In the records below, find each line with "heading" and copy it.
──────── RECORDS TO USE
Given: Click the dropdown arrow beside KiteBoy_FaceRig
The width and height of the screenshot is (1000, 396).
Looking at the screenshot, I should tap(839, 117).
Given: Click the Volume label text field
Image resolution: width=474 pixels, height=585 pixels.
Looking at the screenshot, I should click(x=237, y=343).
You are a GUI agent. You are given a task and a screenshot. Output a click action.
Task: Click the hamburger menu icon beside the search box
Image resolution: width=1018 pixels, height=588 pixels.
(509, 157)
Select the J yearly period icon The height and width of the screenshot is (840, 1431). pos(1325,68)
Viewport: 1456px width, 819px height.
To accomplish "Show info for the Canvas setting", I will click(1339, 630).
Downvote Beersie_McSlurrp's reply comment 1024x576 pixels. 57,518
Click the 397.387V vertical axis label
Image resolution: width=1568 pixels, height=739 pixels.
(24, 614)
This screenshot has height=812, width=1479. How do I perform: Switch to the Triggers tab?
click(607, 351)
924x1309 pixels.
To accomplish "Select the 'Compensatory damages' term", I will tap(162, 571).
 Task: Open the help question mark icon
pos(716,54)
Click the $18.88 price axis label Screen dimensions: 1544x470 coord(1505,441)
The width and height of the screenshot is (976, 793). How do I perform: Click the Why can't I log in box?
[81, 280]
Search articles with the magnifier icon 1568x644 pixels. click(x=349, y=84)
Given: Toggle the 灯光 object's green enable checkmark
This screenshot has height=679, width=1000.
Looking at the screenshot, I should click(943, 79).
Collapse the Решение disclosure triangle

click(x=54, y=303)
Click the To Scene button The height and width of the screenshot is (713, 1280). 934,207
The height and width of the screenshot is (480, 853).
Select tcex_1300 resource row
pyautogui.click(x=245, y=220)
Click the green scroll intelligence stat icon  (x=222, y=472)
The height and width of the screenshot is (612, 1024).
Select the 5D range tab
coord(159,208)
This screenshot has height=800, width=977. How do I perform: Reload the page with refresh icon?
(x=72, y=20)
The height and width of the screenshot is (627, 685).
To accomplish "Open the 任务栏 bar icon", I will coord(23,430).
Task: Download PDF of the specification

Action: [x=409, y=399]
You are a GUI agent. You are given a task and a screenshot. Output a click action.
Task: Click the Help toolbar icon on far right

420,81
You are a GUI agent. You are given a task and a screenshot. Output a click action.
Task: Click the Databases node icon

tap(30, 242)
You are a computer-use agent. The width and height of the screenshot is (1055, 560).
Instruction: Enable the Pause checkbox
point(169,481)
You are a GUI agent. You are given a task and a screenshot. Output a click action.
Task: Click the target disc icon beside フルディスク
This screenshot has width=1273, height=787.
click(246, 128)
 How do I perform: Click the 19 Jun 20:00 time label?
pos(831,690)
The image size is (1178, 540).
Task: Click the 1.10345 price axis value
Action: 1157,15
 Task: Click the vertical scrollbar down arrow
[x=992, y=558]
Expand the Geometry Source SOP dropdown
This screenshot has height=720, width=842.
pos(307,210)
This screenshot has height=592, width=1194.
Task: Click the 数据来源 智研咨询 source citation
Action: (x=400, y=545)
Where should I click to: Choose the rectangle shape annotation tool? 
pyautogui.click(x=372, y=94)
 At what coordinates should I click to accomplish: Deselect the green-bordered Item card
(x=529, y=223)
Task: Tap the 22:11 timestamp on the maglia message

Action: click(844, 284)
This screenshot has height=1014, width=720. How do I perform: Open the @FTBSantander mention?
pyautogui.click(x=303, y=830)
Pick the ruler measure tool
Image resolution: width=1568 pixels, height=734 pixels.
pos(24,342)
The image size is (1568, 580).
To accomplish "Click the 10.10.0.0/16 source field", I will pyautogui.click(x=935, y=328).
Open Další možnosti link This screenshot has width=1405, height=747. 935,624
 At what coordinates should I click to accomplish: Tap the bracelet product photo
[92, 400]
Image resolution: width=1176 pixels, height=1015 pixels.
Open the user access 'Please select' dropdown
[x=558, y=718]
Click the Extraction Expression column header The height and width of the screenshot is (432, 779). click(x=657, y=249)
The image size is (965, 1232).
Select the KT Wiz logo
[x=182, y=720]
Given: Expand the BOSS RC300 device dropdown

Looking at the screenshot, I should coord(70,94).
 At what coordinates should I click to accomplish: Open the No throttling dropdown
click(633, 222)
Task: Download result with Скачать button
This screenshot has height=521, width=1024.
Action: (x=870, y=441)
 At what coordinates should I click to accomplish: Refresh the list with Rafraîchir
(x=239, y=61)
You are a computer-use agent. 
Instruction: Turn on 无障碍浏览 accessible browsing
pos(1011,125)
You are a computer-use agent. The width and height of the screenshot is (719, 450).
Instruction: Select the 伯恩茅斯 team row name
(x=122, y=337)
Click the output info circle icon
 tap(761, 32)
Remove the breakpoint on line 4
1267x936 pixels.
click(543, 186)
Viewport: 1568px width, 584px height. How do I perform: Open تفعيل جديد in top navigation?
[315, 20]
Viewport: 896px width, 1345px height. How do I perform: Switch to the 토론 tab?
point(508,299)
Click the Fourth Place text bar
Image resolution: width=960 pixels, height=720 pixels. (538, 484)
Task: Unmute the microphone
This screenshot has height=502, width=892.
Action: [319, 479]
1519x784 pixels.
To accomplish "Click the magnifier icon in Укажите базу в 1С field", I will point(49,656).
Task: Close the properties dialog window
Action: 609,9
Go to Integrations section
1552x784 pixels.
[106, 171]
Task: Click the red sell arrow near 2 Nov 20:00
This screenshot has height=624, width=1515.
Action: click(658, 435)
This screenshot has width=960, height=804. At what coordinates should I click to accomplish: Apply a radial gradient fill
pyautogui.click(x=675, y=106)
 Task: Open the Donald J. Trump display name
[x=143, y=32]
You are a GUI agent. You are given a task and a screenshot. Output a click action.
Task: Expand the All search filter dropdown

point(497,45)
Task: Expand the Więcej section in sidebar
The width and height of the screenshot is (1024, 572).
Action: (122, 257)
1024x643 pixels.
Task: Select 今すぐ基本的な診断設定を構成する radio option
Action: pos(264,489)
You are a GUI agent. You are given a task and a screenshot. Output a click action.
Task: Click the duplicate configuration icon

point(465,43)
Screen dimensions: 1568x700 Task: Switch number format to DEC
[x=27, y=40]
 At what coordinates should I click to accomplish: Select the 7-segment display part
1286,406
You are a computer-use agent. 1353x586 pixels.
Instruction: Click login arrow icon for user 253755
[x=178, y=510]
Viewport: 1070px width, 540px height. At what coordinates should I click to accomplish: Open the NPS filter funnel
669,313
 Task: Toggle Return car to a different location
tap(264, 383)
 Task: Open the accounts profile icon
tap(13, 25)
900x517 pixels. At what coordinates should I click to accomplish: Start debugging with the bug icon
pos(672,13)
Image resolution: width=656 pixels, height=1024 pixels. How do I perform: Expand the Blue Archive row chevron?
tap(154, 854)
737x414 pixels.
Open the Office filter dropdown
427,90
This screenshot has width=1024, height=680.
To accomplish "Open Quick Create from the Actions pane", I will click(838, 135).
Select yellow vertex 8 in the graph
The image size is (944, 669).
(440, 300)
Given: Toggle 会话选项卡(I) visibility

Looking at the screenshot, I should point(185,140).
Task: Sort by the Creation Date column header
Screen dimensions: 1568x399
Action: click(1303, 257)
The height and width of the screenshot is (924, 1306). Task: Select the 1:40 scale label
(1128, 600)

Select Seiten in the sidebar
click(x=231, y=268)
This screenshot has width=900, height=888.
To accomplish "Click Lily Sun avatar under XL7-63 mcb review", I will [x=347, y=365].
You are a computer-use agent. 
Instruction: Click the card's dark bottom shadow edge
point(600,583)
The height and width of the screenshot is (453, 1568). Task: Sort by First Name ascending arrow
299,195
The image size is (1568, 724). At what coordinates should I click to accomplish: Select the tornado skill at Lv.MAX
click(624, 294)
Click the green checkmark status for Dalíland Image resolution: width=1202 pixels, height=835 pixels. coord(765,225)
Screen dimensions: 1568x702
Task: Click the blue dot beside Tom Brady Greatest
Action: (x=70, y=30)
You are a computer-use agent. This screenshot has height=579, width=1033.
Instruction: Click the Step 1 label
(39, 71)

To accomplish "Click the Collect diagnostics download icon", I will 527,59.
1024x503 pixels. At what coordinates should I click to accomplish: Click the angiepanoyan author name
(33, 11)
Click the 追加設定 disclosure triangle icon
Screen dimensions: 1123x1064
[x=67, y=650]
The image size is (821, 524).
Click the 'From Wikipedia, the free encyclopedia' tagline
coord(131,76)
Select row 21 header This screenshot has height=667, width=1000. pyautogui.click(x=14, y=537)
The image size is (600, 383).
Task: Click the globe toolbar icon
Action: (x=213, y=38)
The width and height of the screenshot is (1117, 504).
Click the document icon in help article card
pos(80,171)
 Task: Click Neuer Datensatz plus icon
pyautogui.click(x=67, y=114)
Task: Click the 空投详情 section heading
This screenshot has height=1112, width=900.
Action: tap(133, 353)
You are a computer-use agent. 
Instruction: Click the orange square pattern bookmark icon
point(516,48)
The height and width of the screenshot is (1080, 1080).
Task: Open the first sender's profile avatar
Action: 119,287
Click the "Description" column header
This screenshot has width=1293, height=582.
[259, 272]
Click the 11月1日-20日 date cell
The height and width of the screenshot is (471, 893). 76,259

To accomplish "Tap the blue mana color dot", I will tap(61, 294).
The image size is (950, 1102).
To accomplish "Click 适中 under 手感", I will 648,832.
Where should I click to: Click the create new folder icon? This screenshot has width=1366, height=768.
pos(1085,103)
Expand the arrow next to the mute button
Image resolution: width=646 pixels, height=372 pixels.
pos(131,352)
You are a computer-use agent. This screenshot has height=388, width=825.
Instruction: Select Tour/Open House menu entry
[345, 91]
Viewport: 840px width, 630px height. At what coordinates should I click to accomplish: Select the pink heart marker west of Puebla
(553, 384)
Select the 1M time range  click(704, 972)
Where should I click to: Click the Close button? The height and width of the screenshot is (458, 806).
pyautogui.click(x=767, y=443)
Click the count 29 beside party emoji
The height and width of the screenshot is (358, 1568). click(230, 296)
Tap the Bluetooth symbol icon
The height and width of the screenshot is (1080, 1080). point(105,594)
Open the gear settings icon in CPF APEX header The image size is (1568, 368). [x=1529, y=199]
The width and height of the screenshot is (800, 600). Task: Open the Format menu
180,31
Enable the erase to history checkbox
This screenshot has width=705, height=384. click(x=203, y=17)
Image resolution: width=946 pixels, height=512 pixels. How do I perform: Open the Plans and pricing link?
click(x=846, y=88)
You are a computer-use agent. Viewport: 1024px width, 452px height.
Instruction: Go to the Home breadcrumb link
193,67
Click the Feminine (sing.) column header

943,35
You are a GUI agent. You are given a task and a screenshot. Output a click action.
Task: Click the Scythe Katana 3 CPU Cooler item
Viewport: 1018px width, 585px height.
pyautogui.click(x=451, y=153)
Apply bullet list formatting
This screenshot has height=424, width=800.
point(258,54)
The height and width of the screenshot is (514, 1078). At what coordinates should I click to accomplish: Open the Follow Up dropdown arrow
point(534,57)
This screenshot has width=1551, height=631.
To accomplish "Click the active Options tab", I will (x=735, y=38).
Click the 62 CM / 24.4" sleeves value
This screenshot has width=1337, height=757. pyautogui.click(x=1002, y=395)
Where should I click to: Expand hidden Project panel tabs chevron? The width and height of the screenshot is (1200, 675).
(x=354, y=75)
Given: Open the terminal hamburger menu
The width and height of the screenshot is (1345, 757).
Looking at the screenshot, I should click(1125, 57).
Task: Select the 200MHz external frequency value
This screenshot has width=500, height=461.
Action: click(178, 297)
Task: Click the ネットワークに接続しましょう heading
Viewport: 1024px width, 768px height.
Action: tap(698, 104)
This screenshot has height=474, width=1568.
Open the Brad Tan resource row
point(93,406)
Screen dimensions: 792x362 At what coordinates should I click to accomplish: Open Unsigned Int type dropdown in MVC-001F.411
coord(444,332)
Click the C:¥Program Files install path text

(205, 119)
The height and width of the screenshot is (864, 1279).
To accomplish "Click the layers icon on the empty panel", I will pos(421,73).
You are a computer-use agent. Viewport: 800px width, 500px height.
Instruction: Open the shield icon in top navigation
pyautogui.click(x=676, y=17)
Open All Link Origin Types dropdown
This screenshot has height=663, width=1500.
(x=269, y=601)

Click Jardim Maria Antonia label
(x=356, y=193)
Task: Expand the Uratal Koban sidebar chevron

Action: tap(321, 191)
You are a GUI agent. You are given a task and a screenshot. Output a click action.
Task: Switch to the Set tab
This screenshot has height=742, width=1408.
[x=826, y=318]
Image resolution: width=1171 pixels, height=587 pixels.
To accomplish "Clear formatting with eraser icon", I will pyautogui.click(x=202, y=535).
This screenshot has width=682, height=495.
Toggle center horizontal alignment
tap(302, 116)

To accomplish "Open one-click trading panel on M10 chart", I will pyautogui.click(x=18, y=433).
────────────────
> **WRITTEN REPLY**
Task: Click the 空投详情 section heading
Task: Click the ネットワークに接続しましょう heading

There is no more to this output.